Text under study:
Content starts
Red Wine Polyphenols may protect you when eating meat

July 07, 2008

     Drinking a little red wine makes a meaty meal healthier, thanks to the polyphenol compounds in red wine, an Israeli study shows. The researchers cooked turkey thighs and then ground them up for the study. They fed the ground turkey to rats, with or without red wine that had been stripped of its alcohol leaving only the antioxidants known as polyphenols intact. When the rats finished eating, the researchers analyzed the rats' stomach and blood chemistry.

     The rats that had eaten the turkey meat without the wine had high levels of chemicals that promote oxidation, which has been linked to cancer, atherosclerosis, and other serious diseases, the study states. But the rats that got the turkey meat and the red wine had less of those oxidation chemicals in their stomach and blood after their meal. Chalk that up to the antioxidants called polyphenols in red wine, say the researchers, who included Shlomit Gorelik, MSc, of the Hebrew University of Jerusalem.

     Red wine's antioxidants balanced out the turkey meat's oxidants, and the stomach was the "bioreactor" where that balancing act took place, Gorelik's team reports. "Diets high in fat and red meat are contributory risk factors, whereas the consumption of polyphenol-rich fruits, vegetables, and their derived beverages during the meal seems to reduce these risk factors and provide important protective benefits for human health," the researchers write in the June 10th, 2008 issue of the Journal of Agricultural and Food Chemistry.
Content ends
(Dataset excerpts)
Content starts
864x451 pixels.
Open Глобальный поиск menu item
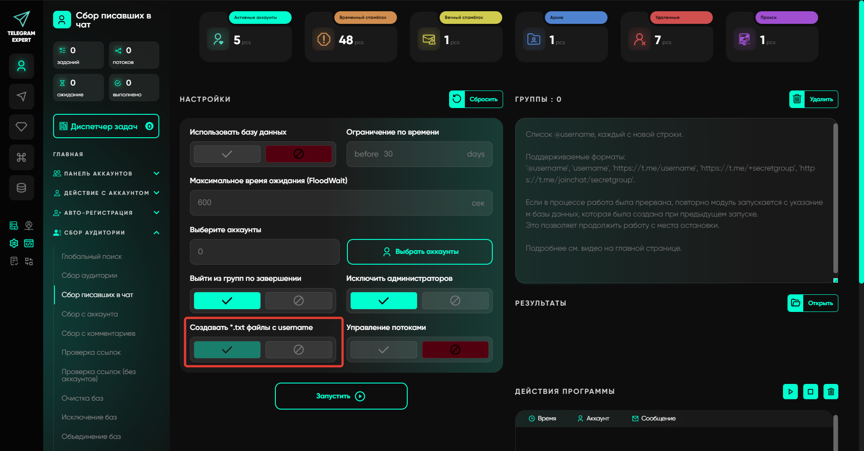(92, 257)
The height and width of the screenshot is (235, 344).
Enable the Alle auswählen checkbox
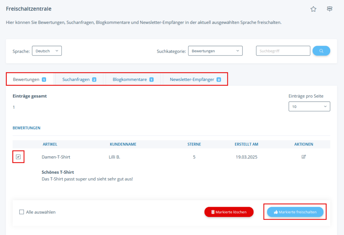[x=22, y=212]
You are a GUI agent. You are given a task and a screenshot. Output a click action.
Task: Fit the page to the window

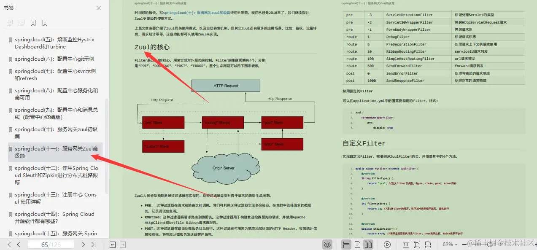[417, 244]
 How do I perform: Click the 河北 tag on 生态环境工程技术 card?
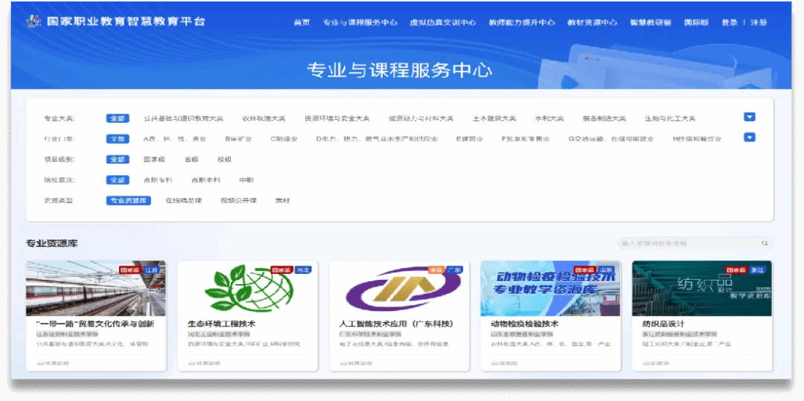click(303, 270)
Content ends
Problem statement: Copy the passage of the red wine article from "Red Wine Polyphenols" up to and including "and blood chemistry.".

Solved problem:
Red Wine Polyphenols may protect you when eating meat

July 07, 2008

     Drinking a little red wine makes a meaty meal healthier, thanks to the polyphenol compounds in red wine, an Israeli study shows. The researchers cooked turkey thighs and then ground them up for the study. They fed the ground turkey to rats, with or without red wine that had been stripped of its alcohol leaving only the antioxidants known as polyphenols intact. When the rats finished eating, the researchers analyzed the rats' stomach and blood chemistry.